Now let’s turn to one of the most important factors in your small business success, keeping and maintaining good records. Recordkeeping can help you in several ways. First, you need good records to monitor the progress of your business. Records can show whether your business is improving, which items are selling, or what changes you need to make. You also need good records to prepare accurate financial statements. These include any income statements which show the income and expenses of the business for a given period of time; and a balance sheet, which shows the assets, liabilities, and your equity in the business on a given date. These statements can help you in your dealings with your bank or your creditors and in managing your business. You will receive money or property from many sources. Your records can identify the source of your receipts. You need this information to separate business and non-business receipts and taxable from non-taxable income. Recordkeeping will also help you keep track of deductible expenses. You may forget expenses when you prepare your tax returns unless you record them when they occur. Of course you need good records to prepare your tax returns. Generally, these are the same records you use to monitor your business and prepare your financial statements. Finally, you must keep your business records available at all times for inspection by the IRS. If the IRS examines any of your tax returns, you may be asked to support the items reported. A complete set of records will help you explain the items you claim and speed up the examination


Keeping Track of Business Income and Expenses

Whether you use a system like this or an alternative system, you need to be aware of burden of proof. Burden of proof is the responsibility to prove entries, deductions and statements made on your tax returns. You must be able to prove certain elements of expenses to deduct them. Generally, taxpayers meet their burden of proof by having the information and receipts or sufficient evidence for the expenses. This substantiation includes receipts, canceled checks and bills. Additional evidence is required for travel, entertainment, gifts and auto expenses. The system you use to record business transactions will be more effective if you follow good recordkeeping practices. For example, record expenses when they occur and identify the source of recorded receipts. Generally, it is best to record transactions on a daily basis. For more information on recordkeeping and other small business topics, go to and enter “operating a business” in the Search box. As you can see, several major topics of interest are listed there. Clicking on these will link to further information, including forms, FAQs, and other resources to help you. One way to keep good records is to open a dedicated business bank account. You should keep your business account separate from your personal bank account.

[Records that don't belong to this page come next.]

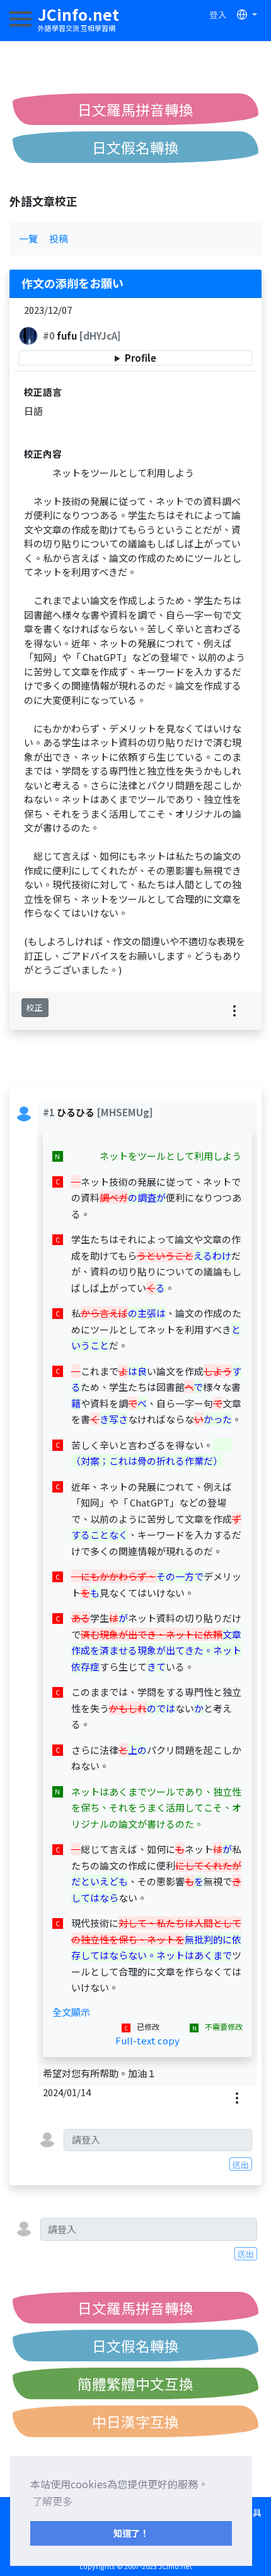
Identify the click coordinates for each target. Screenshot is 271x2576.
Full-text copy (147, 2040)
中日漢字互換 (135, 2421)
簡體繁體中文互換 (135, 2383)
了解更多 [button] (52, 2500)
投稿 (58, 238)
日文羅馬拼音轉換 (135, 109)
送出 (241, 2164)
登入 (218, 14)
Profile (140, 357)
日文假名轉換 (135, 147)
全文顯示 (71, 2011)
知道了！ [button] (131, 2532)
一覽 (28, 238)
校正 (34, 1007)
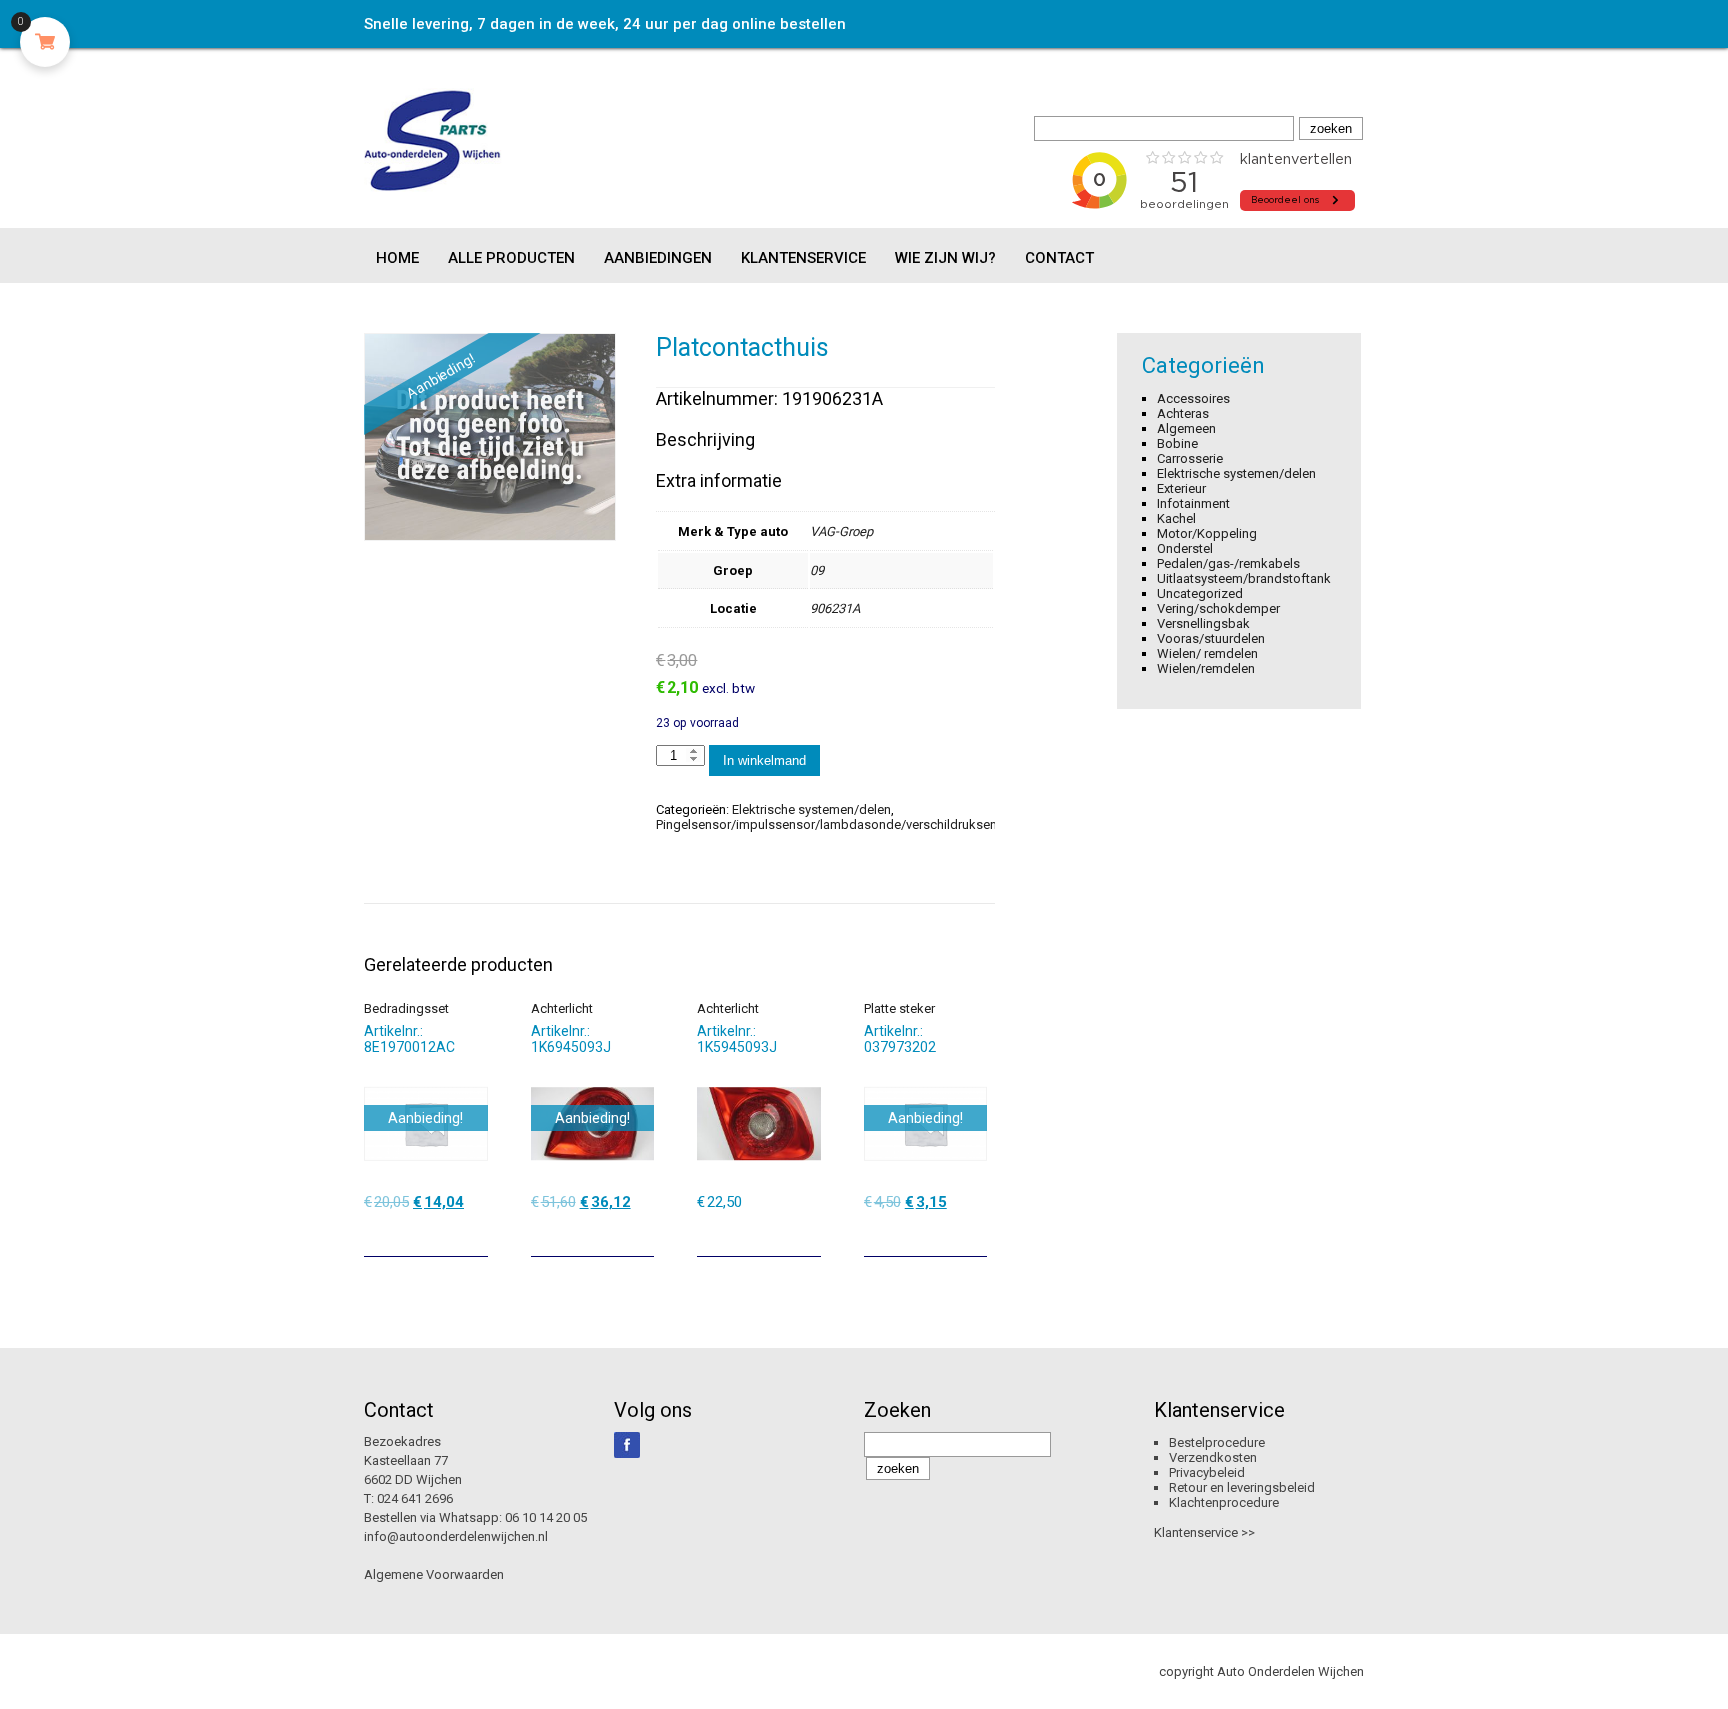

Using a Business Checkbook

The business checkbook is your basic source of information for recording your business expenses. You should deposit all daily receipts in your business checking account. Consider using a checkbook that allows enough space to identify the source of the deposit as business income, personal funds, or loans. You should also note on the deposit slip the source of the deposit and keep copies of all slips. You should make all payments by check to document business expenses. Write checks payable to yourself only when making withdrawals from your business for personal use. Avoid writing checks payable to cash. If you must write a check for cash to pay a business expense, include the receipt for the cash payment in your records. If you cannot get a receipt for a cash payment, you should make an adequate explanation in your records at the time of payment. Use the business account for business purposes only. Indicate the source of deposits and the type of expense in the checkbook. Gross receipts are the income you receive from your business. Good recordkeeping also depends on you keeping supporting documents that show the amounts and sources of your receipts, such as cash register tapes, bank deposit slips, receipt books, invoices, credit card charge slips, and Forms 1099 Miscellaneous. Once your records are in place, make sure you report all of your taxable income to avoid tax trouble.